*Records for processing*.
━━━━

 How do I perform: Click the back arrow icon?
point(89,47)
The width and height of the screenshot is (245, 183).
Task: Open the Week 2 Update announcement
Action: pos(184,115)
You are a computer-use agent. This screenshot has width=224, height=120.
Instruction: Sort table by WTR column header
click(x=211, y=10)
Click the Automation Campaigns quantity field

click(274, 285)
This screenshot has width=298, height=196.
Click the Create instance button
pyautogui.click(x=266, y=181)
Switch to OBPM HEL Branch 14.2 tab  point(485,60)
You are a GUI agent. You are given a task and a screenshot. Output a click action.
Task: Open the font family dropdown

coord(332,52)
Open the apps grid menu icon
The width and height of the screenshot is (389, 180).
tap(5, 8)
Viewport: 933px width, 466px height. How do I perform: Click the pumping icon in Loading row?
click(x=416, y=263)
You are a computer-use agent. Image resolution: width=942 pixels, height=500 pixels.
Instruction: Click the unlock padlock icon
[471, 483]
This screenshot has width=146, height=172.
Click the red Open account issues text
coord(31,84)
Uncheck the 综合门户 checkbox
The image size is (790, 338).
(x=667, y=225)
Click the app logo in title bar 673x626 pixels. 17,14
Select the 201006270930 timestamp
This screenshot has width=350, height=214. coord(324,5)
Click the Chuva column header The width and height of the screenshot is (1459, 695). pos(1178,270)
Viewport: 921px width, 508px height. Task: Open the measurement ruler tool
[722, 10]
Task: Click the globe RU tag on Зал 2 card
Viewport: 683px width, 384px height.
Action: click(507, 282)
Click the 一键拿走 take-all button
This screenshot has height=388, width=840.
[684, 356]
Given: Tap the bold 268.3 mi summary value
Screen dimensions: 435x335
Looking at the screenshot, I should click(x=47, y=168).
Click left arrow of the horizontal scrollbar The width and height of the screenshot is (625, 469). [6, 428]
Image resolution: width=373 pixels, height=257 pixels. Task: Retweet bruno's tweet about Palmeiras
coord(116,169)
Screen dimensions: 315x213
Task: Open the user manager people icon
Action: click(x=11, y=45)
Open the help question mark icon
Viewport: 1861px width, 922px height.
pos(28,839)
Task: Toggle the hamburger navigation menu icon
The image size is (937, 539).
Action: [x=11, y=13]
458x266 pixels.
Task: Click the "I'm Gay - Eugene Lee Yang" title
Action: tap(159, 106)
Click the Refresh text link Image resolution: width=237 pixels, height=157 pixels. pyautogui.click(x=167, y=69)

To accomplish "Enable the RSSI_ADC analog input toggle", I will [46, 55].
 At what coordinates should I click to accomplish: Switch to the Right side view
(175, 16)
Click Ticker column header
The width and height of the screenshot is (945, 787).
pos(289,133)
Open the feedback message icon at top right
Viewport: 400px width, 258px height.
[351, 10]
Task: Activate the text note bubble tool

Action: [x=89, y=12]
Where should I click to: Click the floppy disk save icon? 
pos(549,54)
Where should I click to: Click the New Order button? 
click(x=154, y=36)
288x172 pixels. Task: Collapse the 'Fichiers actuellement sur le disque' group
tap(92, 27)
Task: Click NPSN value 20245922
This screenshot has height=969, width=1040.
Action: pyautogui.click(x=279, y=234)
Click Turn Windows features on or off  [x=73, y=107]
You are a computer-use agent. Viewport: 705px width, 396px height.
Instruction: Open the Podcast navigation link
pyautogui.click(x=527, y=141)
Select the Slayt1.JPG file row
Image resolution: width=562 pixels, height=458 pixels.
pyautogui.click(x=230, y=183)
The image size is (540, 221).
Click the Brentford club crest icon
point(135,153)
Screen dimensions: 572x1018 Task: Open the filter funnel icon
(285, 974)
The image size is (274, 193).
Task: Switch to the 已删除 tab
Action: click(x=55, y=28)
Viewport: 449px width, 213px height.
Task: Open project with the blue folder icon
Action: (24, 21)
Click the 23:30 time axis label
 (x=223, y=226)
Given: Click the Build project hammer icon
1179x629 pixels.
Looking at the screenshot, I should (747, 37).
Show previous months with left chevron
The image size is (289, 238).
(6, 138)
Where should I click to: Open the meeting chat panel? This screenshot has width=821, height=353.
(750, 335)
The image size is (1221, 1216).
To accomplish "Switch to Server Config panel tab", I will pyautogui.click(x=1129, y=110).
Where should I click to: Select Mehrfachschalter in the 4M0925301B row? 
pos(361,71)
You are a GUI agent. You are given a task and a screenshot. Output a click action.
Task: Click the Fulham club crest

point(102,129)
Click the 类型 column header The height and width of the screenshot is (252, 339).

━━━━

*Action item*.
The whole listing needs copying. Write it out exactly.

*Finished exercise*.
 How do I perform: Click the back arrow icon?
point(89,47)
The width and height of the screenshot is (245, 183).
Task: Open the Week 2 Update announcement
Action: pos(184,115)
You are a computer-use agent. This screenshot has width=224, height=120.
Instruction: Sort table by WTR column header
click(x=211, y=10)
Click the Automation Campaigns quantity field

click(274, 285)
This screenshot has width=298, height=196.
Click the Create instance button
pyautogui.click(x=266, y=181)
Switch to OBPM HEL Branch 14.2 tab  point(485,60)
You are a GUI agent. You are given a task and a screenshot. Output a click action.
Task: Open the font family dropdown

coord(332,52)
Open the apps grid menu icon
The width and height of the screenshot is (389, 180).
tap(5, 8)
Viewport: 933px width, 466px height. How do I perform: Click the pumping icon in Loading row?
click(x=416, y=263)
You are a computer-use agent. Image resolution: width=942 pixels, height=500 pixels.
Instruction: Click the unlock padlock icon
[471, 483]
This screenshot has width=146, height=172.
Click the red Open account issues text
coord(31,84)
Uncheck the 综合门户 checkbox
The image size is (790, 338).
(x=667, y=225)
Click the app logo in title bar 673x626 pixels. 17,14
Select the 201006270930 timestamp
This screenshot has width=350, height=214. coord(324,5)
Click the Chuva column header The width and height of the screenshot is (1459, 695). pos(1178,270)
Viewport: 921px width, 508px height. Task: Open the measurement ruler tool
[722, 10]
Task: Click the globe RU tag on Зал 2 card
Viewport: 683px width, 384px height.
Action: click(507, 282)
Click the 一键拿走 take-all button
This screenshot has height=388, width=840.
[684, 356]
Given: Tap the bold 268.3 mi summary value
Screen dimensions: 435x335
Looking at the screenshot, I should click(x=47, y=168).
Click left arrow of the horizontal scrollbar The width and height of the screenshot is (625, 469). [6, 428]
Image resolution: width=373 pixels, height=257 pixels. Task: Retweet bruno's tweet about Palmeiras
coord(116,169)
Screen dimensions: 315x213
Task: Open the user manager people icon
Action: click(x=11, y=45)
Open the help question mark icon
Viewport: 1861px width, 922px height.
pos(28,839)
Task: Toggle the hamburger navigation menu icon
The image size is (937, 539).
Action: [x=11, y=13]
458x266 pixels.
Task: Click the "I'm Gay - Eugene Lee Yang" title
Action: tap(159, 106)
Click the Refresh text link Image resolution: width=237 pixels, height=157 pixels. pyautogui.click(x=167, y=69)

To accomplish "Enable the RSSI_ADC analog input toggle", I will [46, 55].
 At what coordinates should I click to accomplish: Switch to the Right side view
(175, 16)
Click Ticker column header
The width and height of the screenshot is (945, 787).
pos(289,133)
Open the feedback message icon at top right
Viewport: 400px width, 258px height.
[351, 10]
Task: Activate the text note bubble tool

Action: [x=89, y=12]
Where should I click to: Click the floppy disk save icon? 
pos(549,54)
Where should I click to: Click the New Order button? 
click(x=154, y=36)
288x172 pixels. Task: Collapse the 'Fichiers actuellement sur le disque' group
tap(92, 27)
Task: Click NPSN value 20245922
This screenshot has height=969, width=1040.
Action: pyautogui.click(x=279, y=234)
Click Turn Windows features on or off  [x=73, y=107]
You are a computer-use agent. Viewport: 705px width, 396px height.
Instruction: Open the Podcast navigation link
pyautogui.click(x=527, y=141)
Select the Slayt1.JPG file row
Image resolution: width=562 pixels, height=458 pixels.
pyautogui.click(x=230, y=183)
The image size is (540, 221).
Click the Brentford club crest icon
point(135,153)
Screen dimensions: 572x1018 Task: Open the filter funnel icon
(285, 974)
The image size is (274, 193).
Task: Switch to the 已删除 tab
Action: click(x=55, y=28)
Viewport: 449px width, 213px height.
Task: Open project with the blue folder icon
Action: (24, 21)
Click the 23:30 time axis label
 (x=223, y=226)
Given: Click the Build project hammer icon
1179x629 pixels.
Looking at the screenshot, I should (747, 37).
Show previous months with left chevron
The image size is (289, 238).
(6, 138)
Where should I click to: Open the meeting chat panel? This screenshot has width=821, height=353.
(750, 335)
The image size is (1221, 1216).
To accomplish "Switch to Server Config panel tab", I will pyautogui.click(x=1129, y=110).
Where should I click to: Select Mehrfachschalter in the 4M0925301B row? 
pos(361,71)
You are a GUI agent. You are given a task and a screenshot. Output a click action.
Task: Click the Fulham club crest

point(102,129)
Click the 类型 column header The height and width of the screenshot is (252, 339).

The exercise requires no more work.